▸ **EXERCISE AIM**: Everything from the line that contains "You are a GUI" through the last line below should be transcribed exactly, except the pictures.

▸ **RECORDS SHOWN**:
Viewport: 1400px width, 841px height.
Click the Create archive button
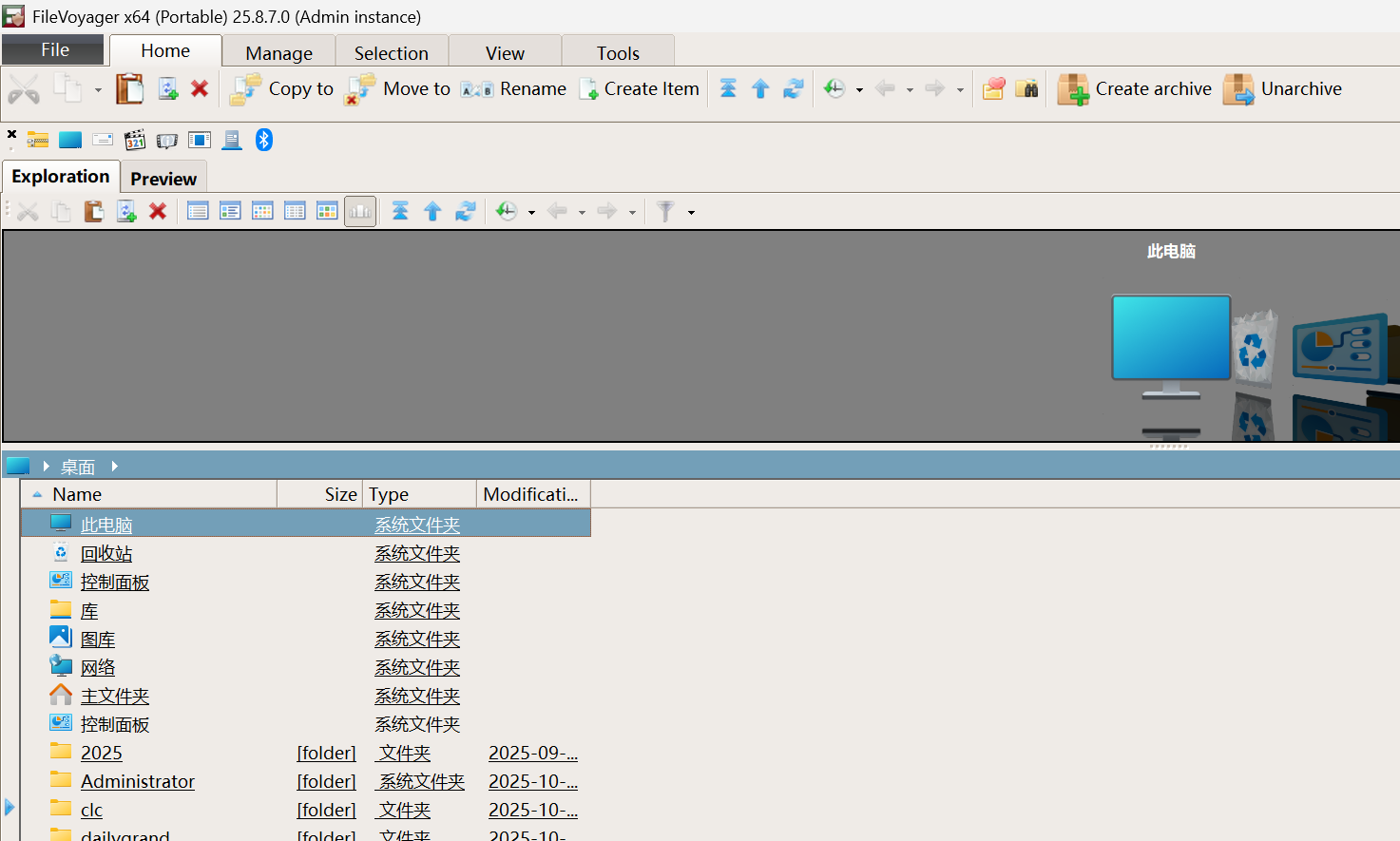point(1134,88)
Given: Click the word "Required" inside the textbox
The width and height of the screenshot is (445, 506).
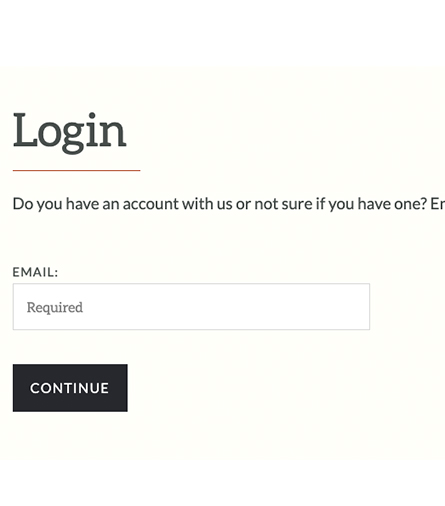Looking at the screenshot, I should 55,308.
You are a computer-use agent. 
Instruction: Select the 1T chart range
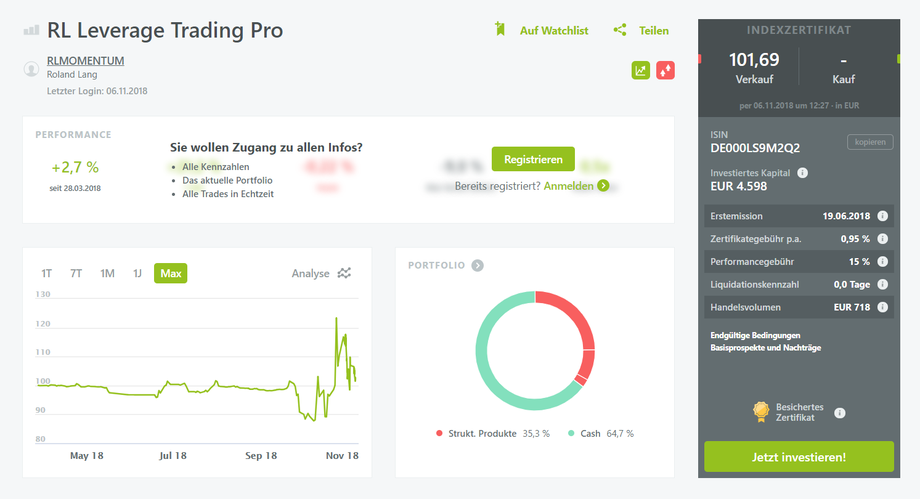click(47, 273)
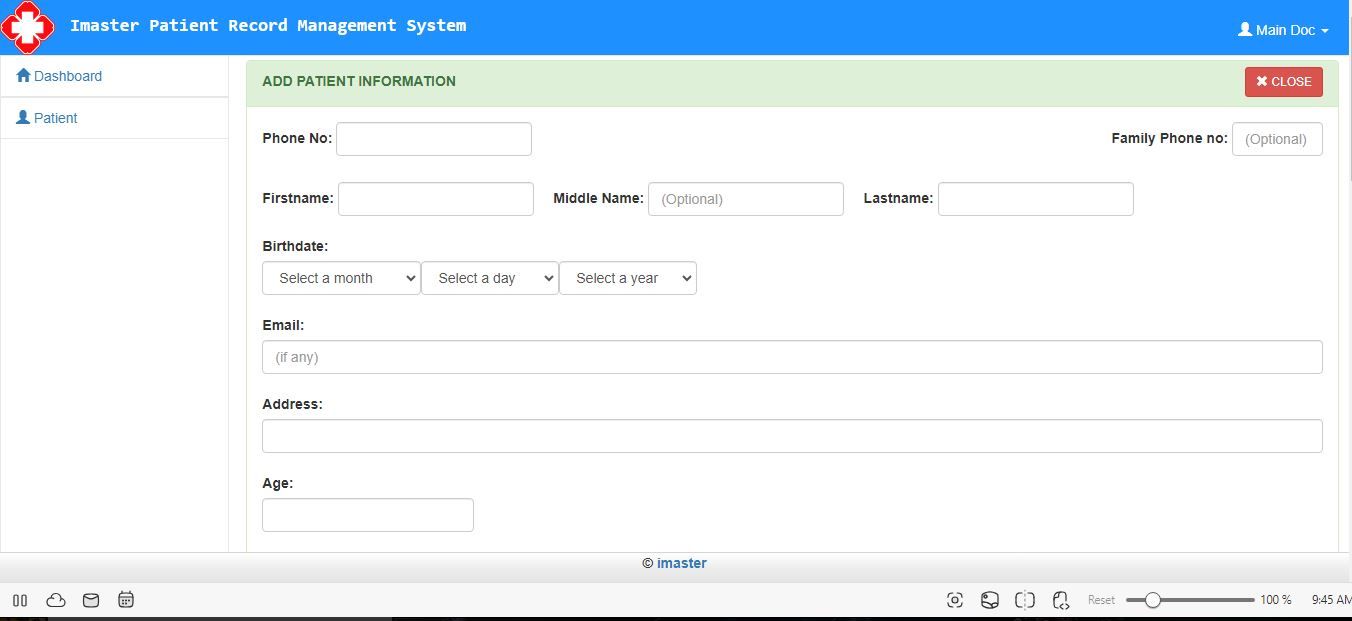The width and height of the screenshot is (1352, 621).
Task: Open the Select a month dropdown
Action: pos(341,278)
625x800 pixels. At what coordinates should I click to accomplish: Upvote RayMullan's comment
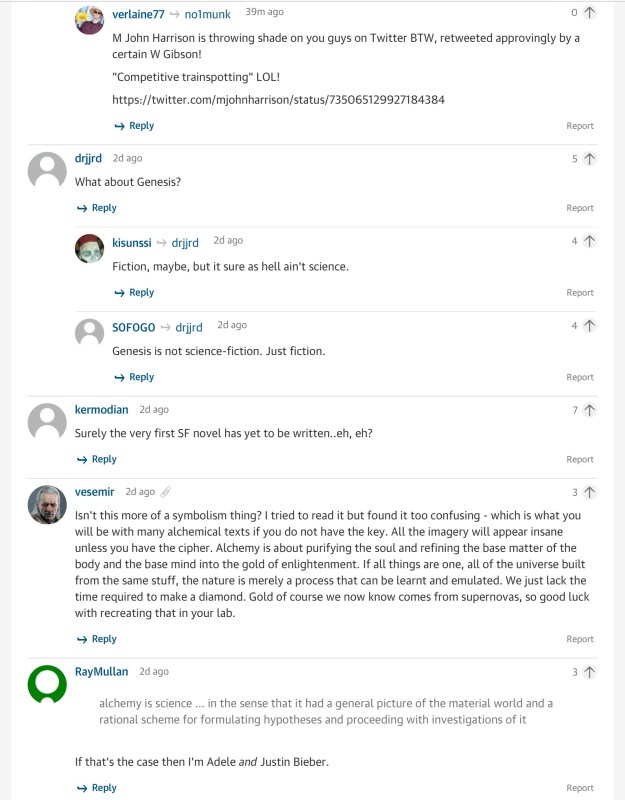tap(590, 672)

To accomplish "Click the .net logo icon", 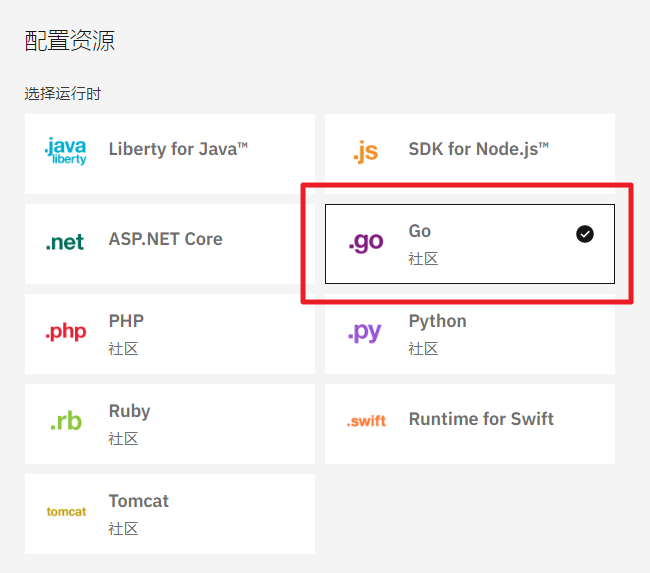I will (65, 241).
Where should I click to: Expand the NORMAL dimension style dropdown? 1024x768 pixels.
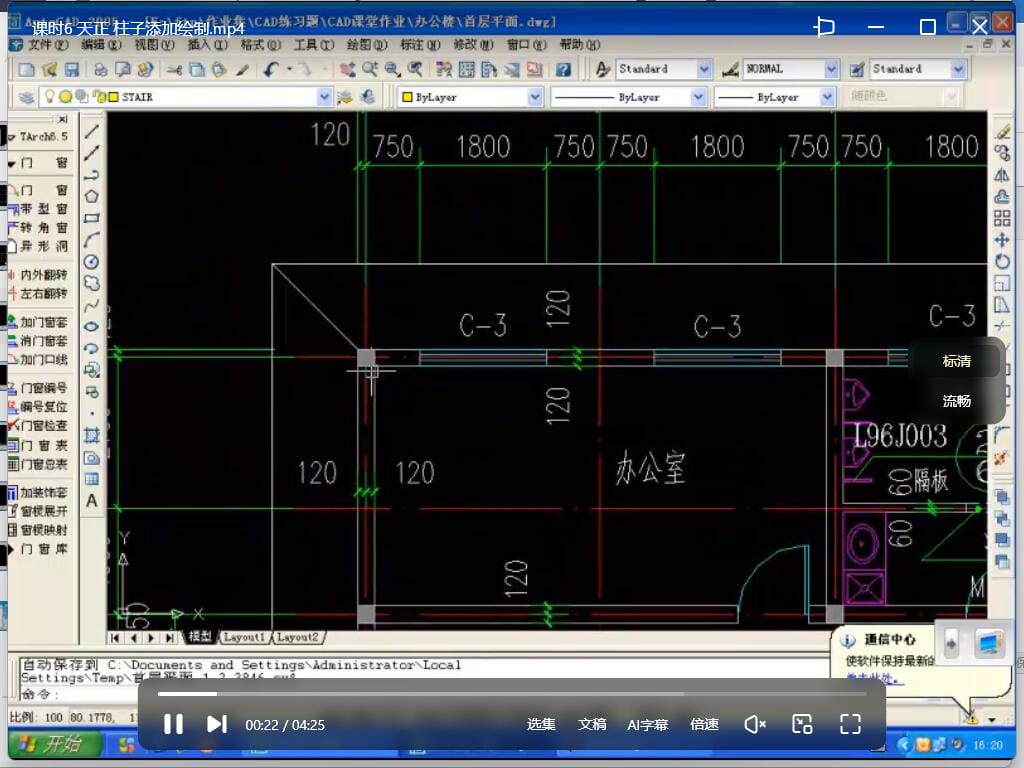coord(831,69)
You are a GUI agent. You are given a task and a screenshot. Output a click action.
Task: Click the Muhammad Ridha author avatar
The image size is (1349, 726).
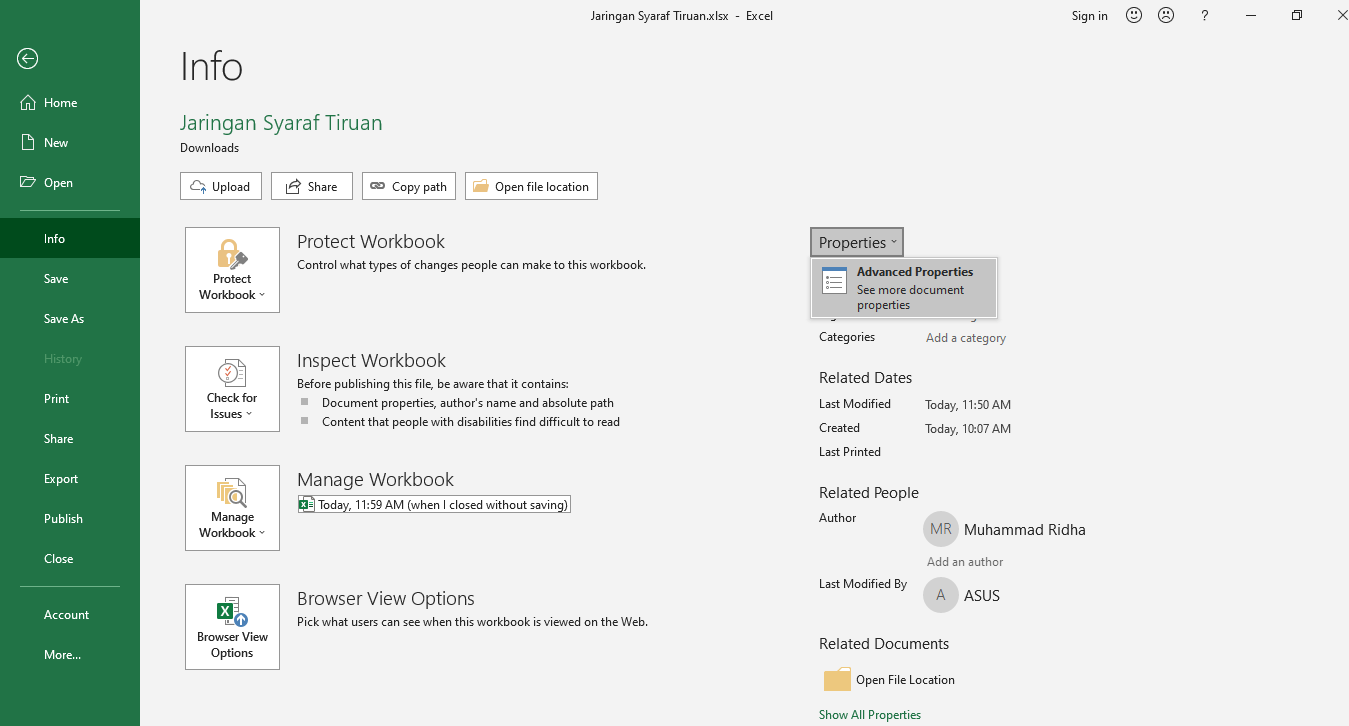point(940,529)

▸ **EXPECTED OUTPUT**:
You are a GUI agent. You are given a task and a screenshot. Output a click action.
Task: Click the Muhammad Ridha author avatar
The image size is (1349, 726).
point(940,529)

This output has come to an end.